文在寅(ムン・ジェイン)大統領(68)は23日、妻の金正淑(キム・ジョンスク)女史(67)とともに、アストラゼネカの新型コロナワクチンを公開で接種した。今年6月に主要7カ国(G7)首脳会議への出席を控えている文大統領は、65歳以上に対するワクチン接種が始まったその日午前、ソウル鍾路区(チョンノグ)の保健所で半袖のワイシャツの左袖を少しまくりあげ、ワクチンを接種した。国際行事への出席に向けた事前準備だが、「高齢層への効果」問題や「血栓副作用」問題などで傷ついたアストラゼネカのワクチンの信頼度を高める意図も込められている。文大統領だけでなく、各国首脳のワクチン接種は人々の主な関心事だが、各国のコロナ状況やワクチンをめぐる状況、指導者の性向によって接種のあり方も様々だ。
「私がどのワクチンを接種したのかは公開するな」
ロシアのウラジーミル・プーチン大統領(69)もこの日、ワクチンを接種したが、通常の指導者たちとは異なり、接種の場面は公開しなかった。

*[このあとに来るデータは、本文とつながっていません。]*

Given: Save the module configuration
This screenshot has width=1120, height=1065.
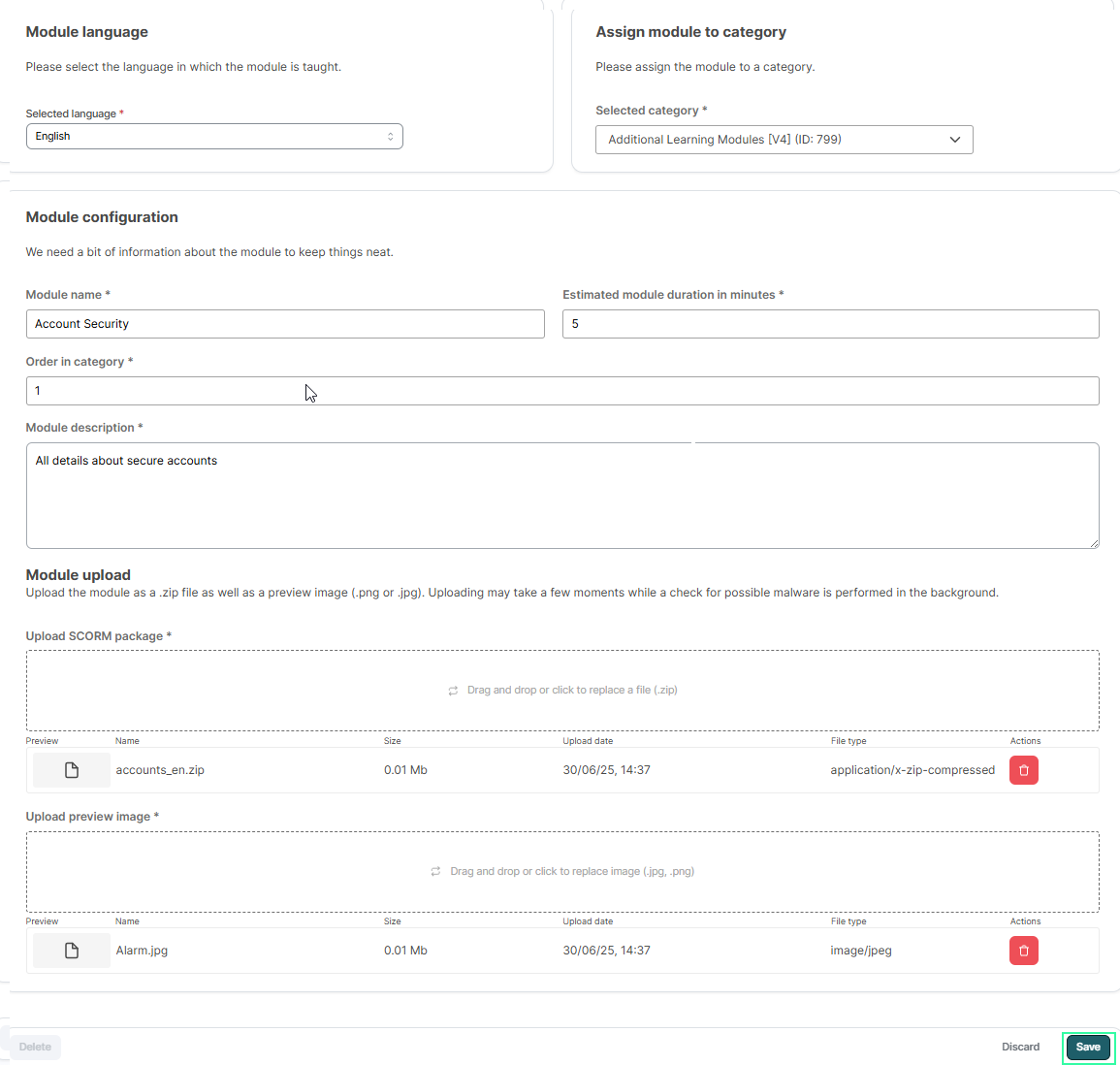Looking at the screenshot, I should pyautogui.click(x=1088, y=1048).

クレムリンは、「プーチン大統領はこれまでにワクチン接種を頻繁に広報してきたため、ワクチンに対する信頼を高めるためにワクチン接種の場面を公開する必要はない」と説明した。
プーチン大統領はさらに、ロシアで作られたワクチンを接種したと説明するだけで、どのワクチンを接種したのかは公開していない。ロシアは、スプートニクV、エピバクコロナ、コビバックの3種のコロナワクチンを開発している。クレムリンは、プーチン大統領が3種のうちどれを接種したのかを公開すれば、不必要に他のワクチンの信頼度が低下しうるとの理由を挙げている。

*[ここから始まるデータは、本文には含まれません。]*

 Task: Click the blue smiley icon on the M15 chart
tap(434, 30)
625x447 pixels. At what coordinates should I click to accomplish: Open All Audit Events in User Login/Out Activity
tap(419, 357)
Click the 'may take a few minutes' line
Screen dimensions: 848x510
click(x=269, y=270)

プーチン大統領は昨年、スプートニクVが承認された直後、同ワクチンの安全性を強調しつつも本人は接種せず、物議を醸した。「国家元首が安全性の確認されていないワクチンを接種することはできない」との理由からだが、このためロシア内外からダブルスタンダードだと指摘された。
「不安? では私が先に」
昨年3月、世界の首脳で初めてコロナに感染した英国のボリス・ジョンソン首相(56)は、19日にアストラゼネカのワクチンを接種した。ジョンソン首相のワクチン接種は、自国の製薬会社と大学が開発したワクチンの安全性を証明するためという側面が強い。自らが自国のワクチンの宣伝モデルとなったわけだ。ジョンソン首相がワクチンを接種した日は、欧州医薬品庁(EMA)が「アストラゼネカのワクチンは血栓副作用とは関係ない」と発表した翌日で、同首相はワクチン接種後「非常に良い。非常に速かった」という言葉を残した。

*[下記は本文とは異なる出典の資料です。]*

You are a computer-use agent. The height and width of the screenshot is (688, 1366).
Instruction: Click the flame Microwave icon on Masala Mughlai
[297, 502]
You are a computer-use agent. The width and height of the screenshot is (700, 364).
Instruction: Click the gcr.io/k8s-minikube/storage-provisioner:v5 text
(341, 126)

アストラゼネカのワクチンの血栓副作用を懸念して、同ワクチンの接種をしばらく中断していた他の欧州諸国の指導者も、同ワクチンの接種に合流した。フランスのジャン・カステックス首相が1回目の接種を終えたほか、イタリアのマリオ・ドラギ首相とドイツのアンゲラ・メルケル首相もアストラゼネカのワクチンの接種を約束している。
一方、米国のジョー・バイデン大統領も、就任前の昨年12月21日、生中継のカメラの前で米ファイザーのコロナワクチンを接種した。ワクチンの安全性と効果に対する国民の信頼を高めるためのイベントだ。米国はこれより10日前の11日にコロナワクチンの接種を開始している。
「まだ接種してない?」
世界でワクチンの生産量が最も多い中国の習近平国家主席は、まだワクチンを接種していないという。中国はシノバック、シノファーム、カンシノの3種のワクチンを開発し、全世界のワクチン生産量の3分の1にのぼる1億6940万回分のワクチンを生産している。今年初めには、自国製ワクチンの信頼度を高めるために習主席ら党幹部がまず接種すべきだという主張がなされている。
「ワクチンは我々の敵!」
東アフリカ・タンザニアのジョン・マグフリ前大統領は「コロナは悪魔であり、ワクチンは西欧が企てる陰謀」と主張し、ワクチンの導入と接種を拒否してきた。再選1年目のマグフリ大統領は、17日に突然の死去が報じられた。タンザニア政府は死因を心臓疾患と発表しているものの、西欧メディアなどはマグフリ大統領がコロナに感染して死亡したのではないかと疑っている。
週に2、3回は国営放送に登場していたマグフリ大統領は、先月に入って登場回数が顕著に減っていた。同氏がコロナに感染して重体に陥り、治療のために外国に行ったといううわさが流れてもいた。マグフリ大統領は、生姜で作った強壮剤がコロナの予防に役立つと主張したほか、昨年4月以降はコロナの感染者と死者の集計を中止するなど、コロナ防除を事実上放棄していた。